** begin EXCERPTED DATA **

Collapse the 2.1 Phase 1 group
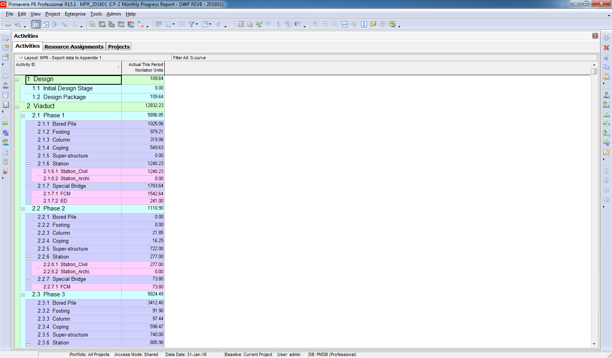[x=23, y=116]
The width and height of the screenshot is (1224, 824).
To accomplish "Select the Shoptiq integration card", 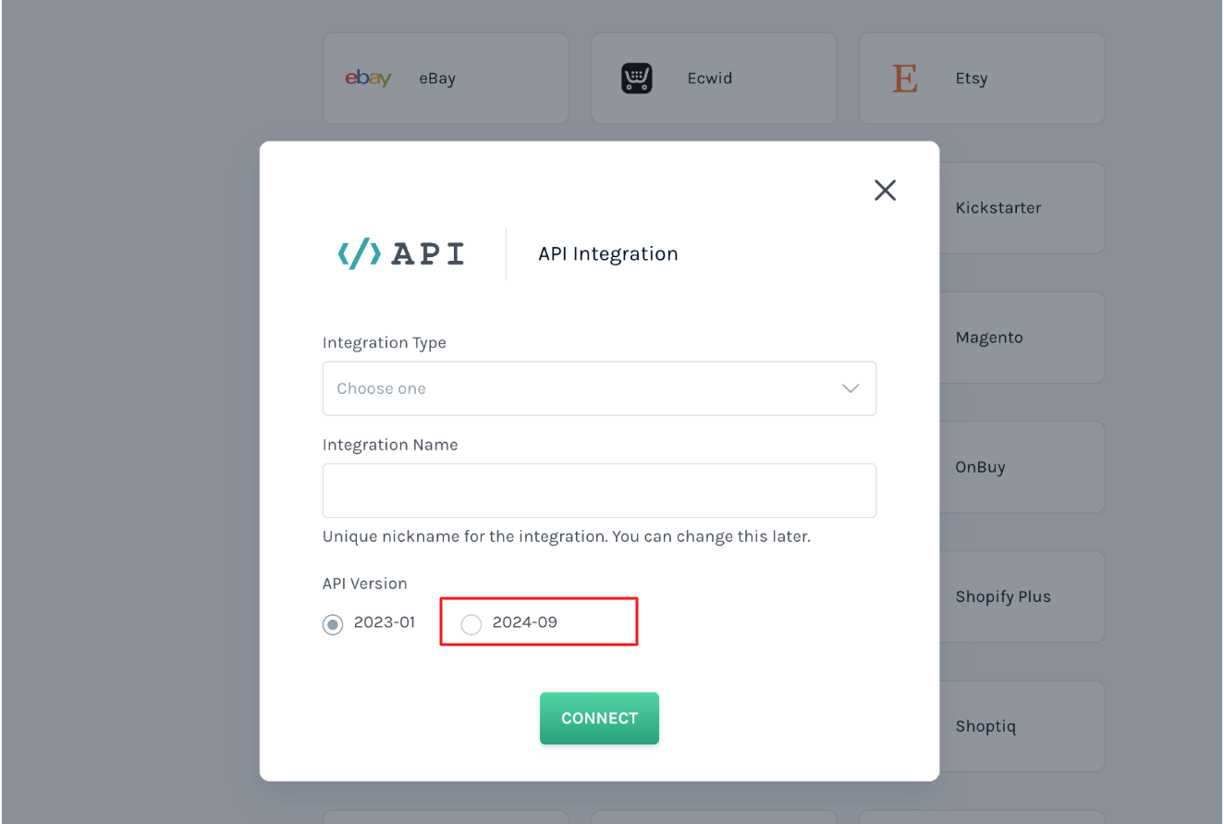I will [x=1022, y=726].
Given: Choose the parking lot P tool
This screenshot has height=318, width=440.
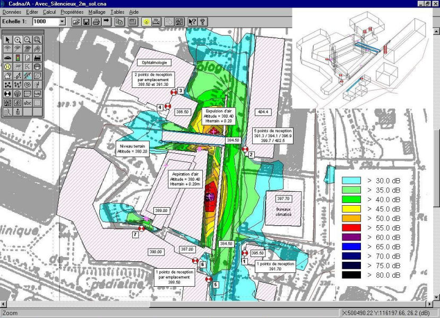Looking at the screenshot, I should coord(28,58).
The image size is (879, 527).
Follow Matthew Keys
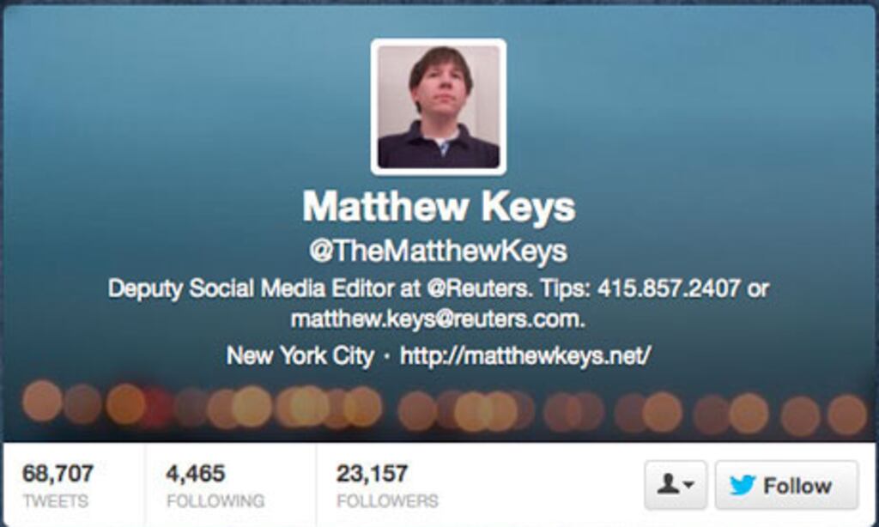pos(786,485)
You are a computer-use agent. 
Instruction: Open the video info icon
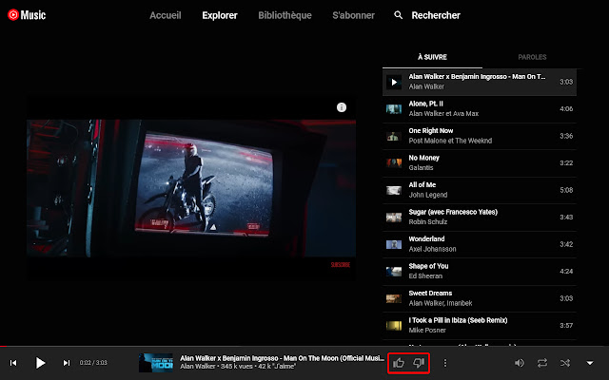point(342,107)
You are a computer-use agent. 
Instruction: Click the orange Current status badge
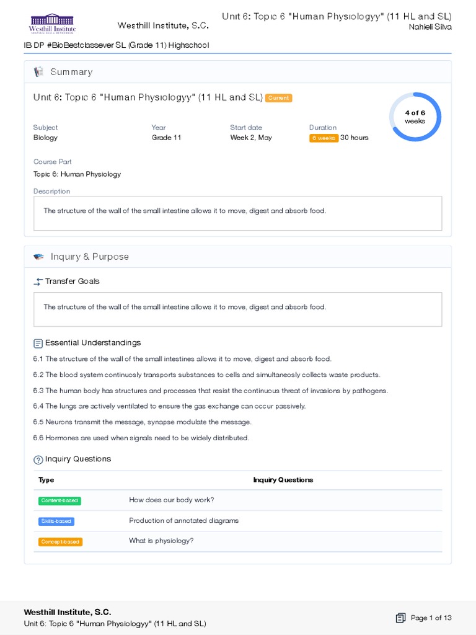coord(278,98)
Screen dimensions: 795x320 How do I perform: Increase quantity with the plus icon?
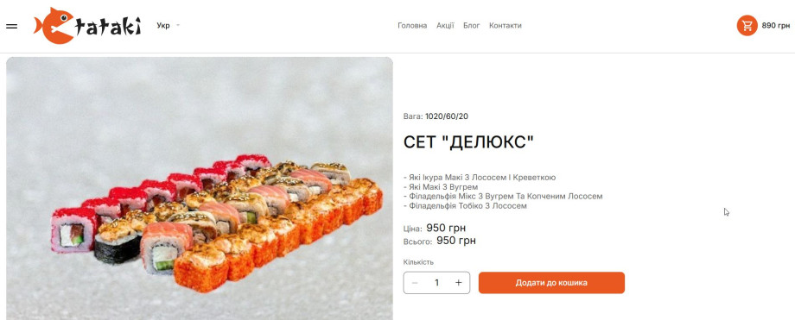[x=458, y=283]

** end EXCERPTED DATA **

## WRITTEN PROBLEM
Reproduce the lines of the records starting with the line that contains "Screen dimensions: 795x320" and continuing through the end of the records, leaving out the pictures.

## FINISHED TASK
Screen dimensions: 795x320 How do I perform: Increase quantity with the plus icon?
[x=458, y=283]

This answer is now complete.